## [Work instruction]
In the entries below, find the line with "JA Connect (208, 482)" and the line with "Shop [button] (694, 588)"; copy them and every line between them exactly, but not the pictures.

## [Given data]
------------------------------------

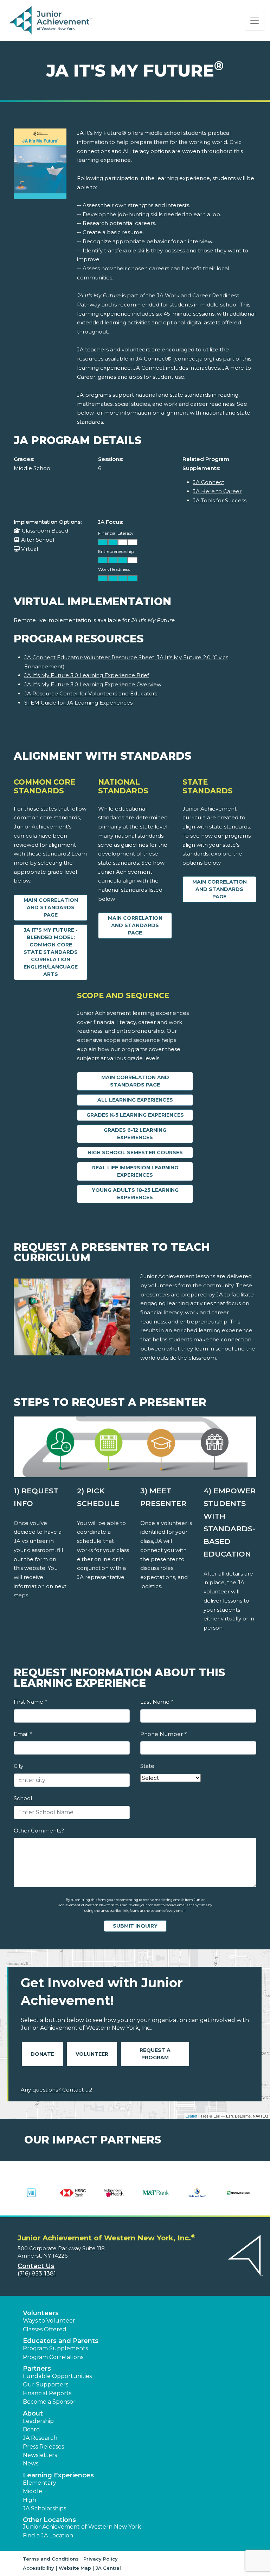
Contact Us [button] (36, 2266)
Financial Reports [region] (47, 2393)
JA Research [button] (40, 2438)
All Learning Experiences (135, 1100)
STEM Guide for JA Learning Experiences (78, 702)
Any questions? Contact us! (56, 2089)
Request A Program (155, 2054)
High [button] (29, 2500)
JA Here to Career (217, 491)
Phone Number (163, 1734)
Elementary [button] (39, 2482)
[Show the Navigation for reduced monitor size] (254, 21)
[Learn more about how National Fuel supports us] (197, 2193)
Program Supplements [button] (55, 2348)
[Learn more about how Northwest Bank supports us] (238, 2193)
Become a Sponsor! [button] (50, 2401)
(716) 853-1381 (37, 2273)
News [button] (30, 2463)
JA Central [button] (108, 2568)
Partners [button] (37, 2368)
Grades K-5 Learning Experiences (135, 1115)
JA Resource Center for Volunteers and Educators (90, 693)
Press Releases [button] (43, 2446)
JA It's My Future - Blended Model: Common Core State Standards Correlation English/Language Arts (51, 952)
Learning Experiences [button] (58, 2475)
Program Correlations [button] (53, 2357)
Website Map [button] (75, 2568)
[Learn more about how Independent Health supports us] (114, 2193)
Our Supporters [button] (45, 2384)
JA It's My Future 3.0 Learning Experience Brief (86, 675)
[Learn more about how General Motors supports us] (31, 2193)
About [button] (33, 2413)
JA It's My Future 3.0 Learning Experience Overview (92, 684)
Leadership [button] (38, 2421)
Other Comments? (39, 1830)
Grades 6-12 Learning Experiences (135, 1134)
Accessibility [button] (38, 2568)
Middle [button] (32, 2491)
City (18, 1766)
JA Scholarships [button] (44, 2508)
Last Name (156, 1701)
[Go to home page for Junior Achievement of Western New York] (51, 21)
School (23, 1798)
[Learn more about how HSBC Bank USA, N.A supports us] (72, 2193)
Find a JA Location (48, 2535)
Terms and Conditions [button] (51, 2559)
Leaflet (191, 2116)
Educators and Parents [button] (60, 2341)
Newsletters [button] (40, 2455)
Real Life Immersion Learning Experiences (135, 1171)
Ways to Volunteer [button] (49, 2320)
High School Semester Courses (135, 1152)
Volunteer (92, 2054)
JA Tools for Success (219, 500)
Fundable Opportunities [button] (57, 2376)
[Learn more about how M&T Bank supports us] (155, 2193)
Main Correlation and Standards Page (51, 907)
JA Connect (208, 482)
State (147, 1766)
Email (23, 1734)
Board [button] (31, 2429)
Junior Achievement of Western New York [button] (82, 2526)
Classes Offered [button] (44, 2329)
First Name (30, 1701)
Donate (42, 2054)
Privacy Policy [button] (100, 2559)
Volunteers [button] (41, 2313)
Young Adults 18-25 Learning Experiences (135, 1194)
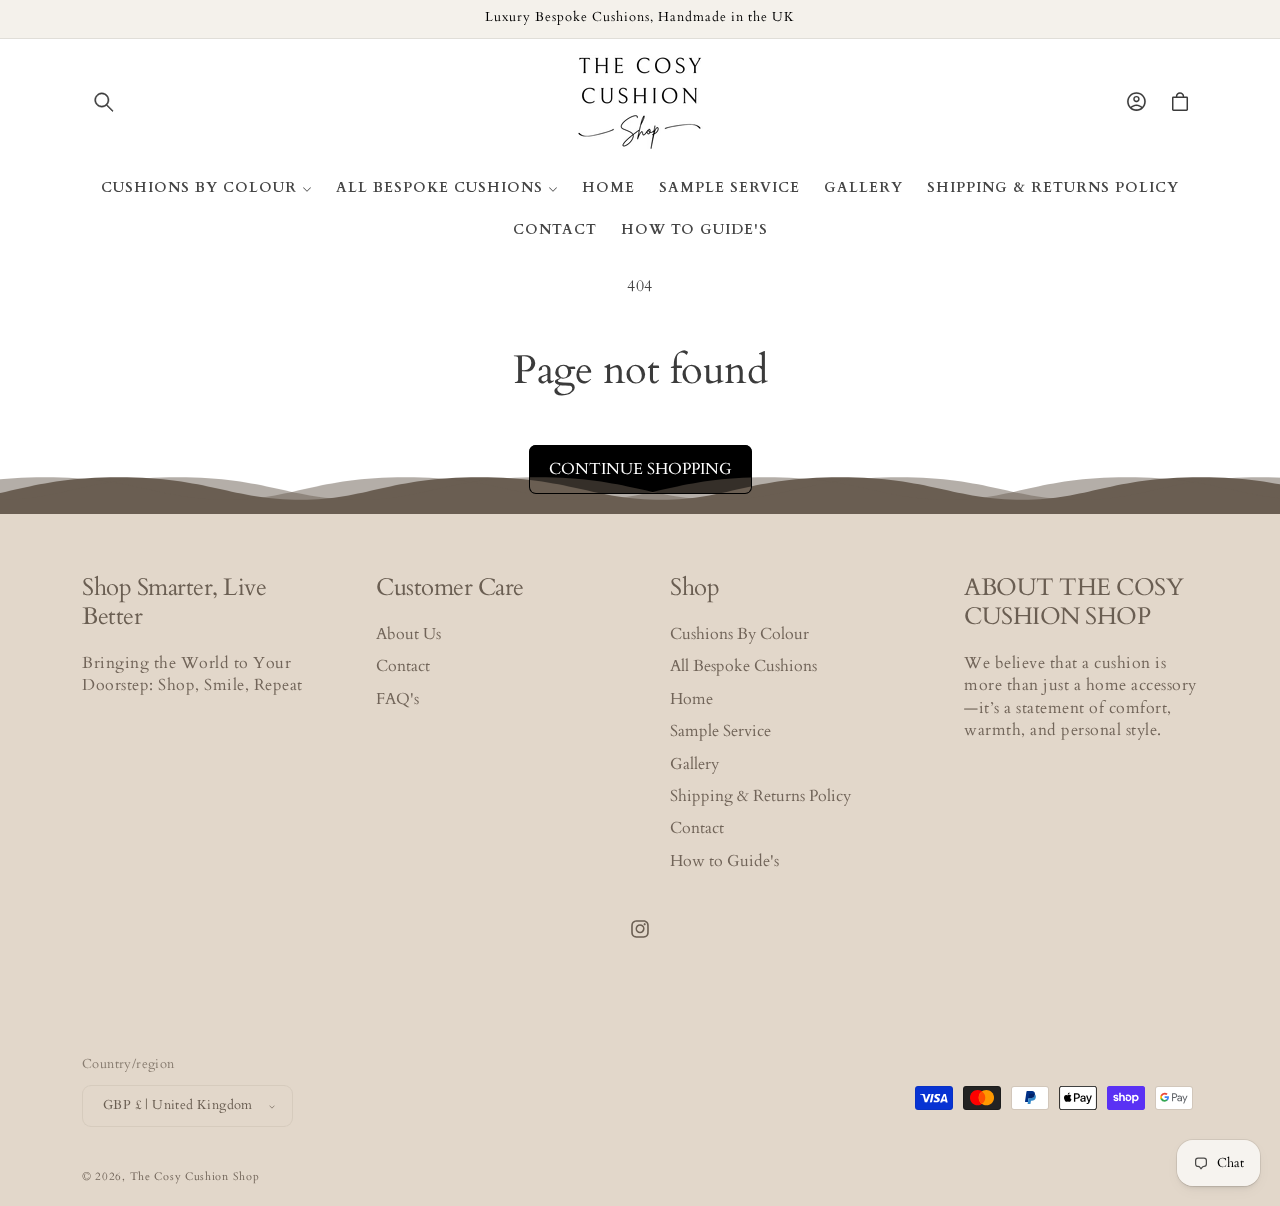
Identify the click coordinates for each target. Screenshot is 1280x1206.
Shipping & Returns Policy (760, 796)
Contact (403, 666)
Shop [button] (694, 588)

------------------------------------

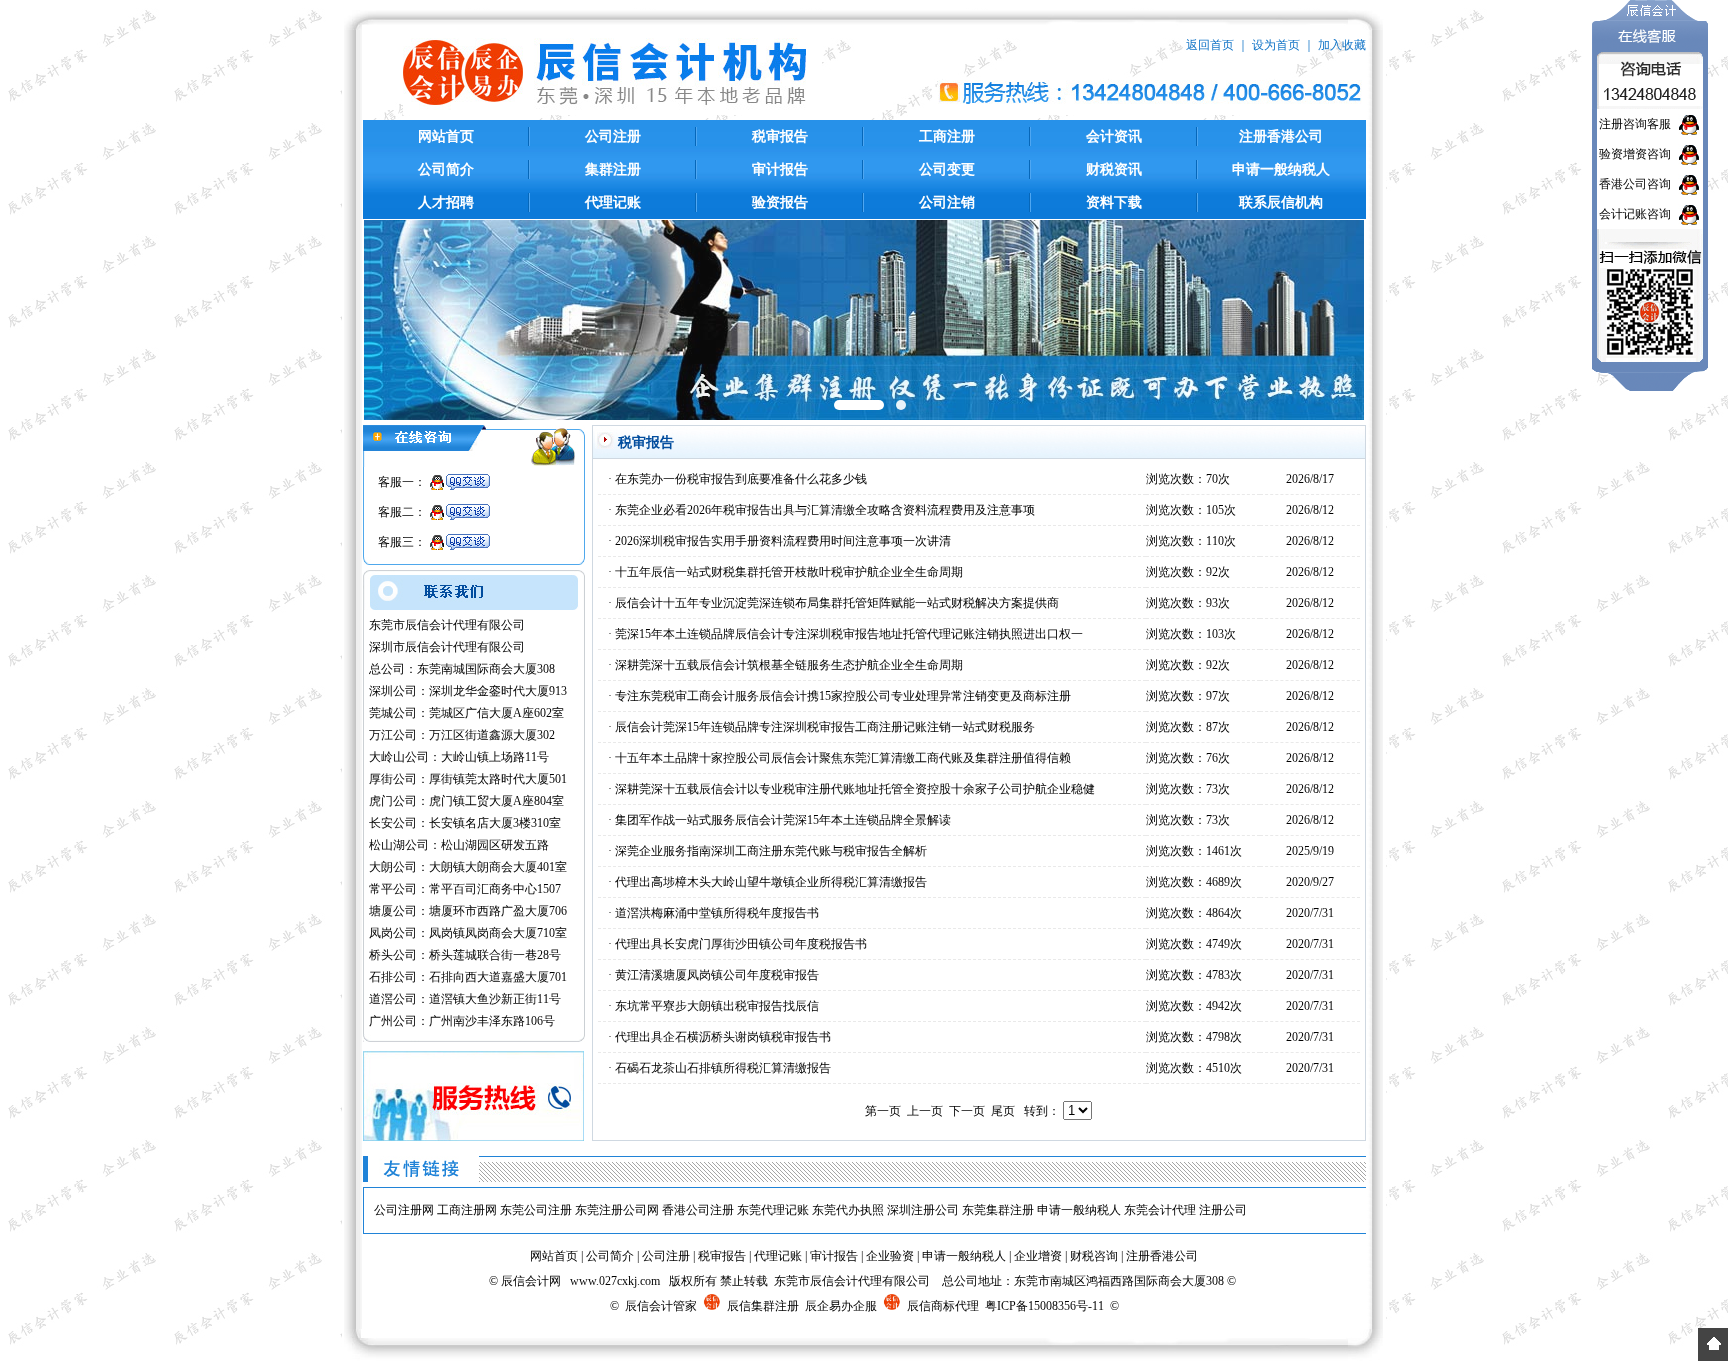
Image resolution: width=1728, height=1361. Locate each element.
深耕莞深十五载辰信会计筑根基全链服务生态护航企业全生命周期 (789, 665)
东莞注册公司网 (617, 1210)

------------------------------------

## [Written solution]
JA Connect (208, 482)
State (147, 1766)
Email (23, 1734)
Board [button] (31, 2429)
Junior Achievement of Western New York [button] (82, 2526)
Classes Offered [button] (44, 2329)
First Name (30, 1701)
Donate (42, 2054)
Privacy Policy [button] (100, 2559)
Volunteers [button] (41, 2313)
Young Adults 18-25 Learning Experiences (135, 1194)
Identify the click coordinates for each target. Screenshot is 1280x1206.
Shipping & Returns Policy (760, 796)
Contact (403, 666)
Shop [button] (694, 588)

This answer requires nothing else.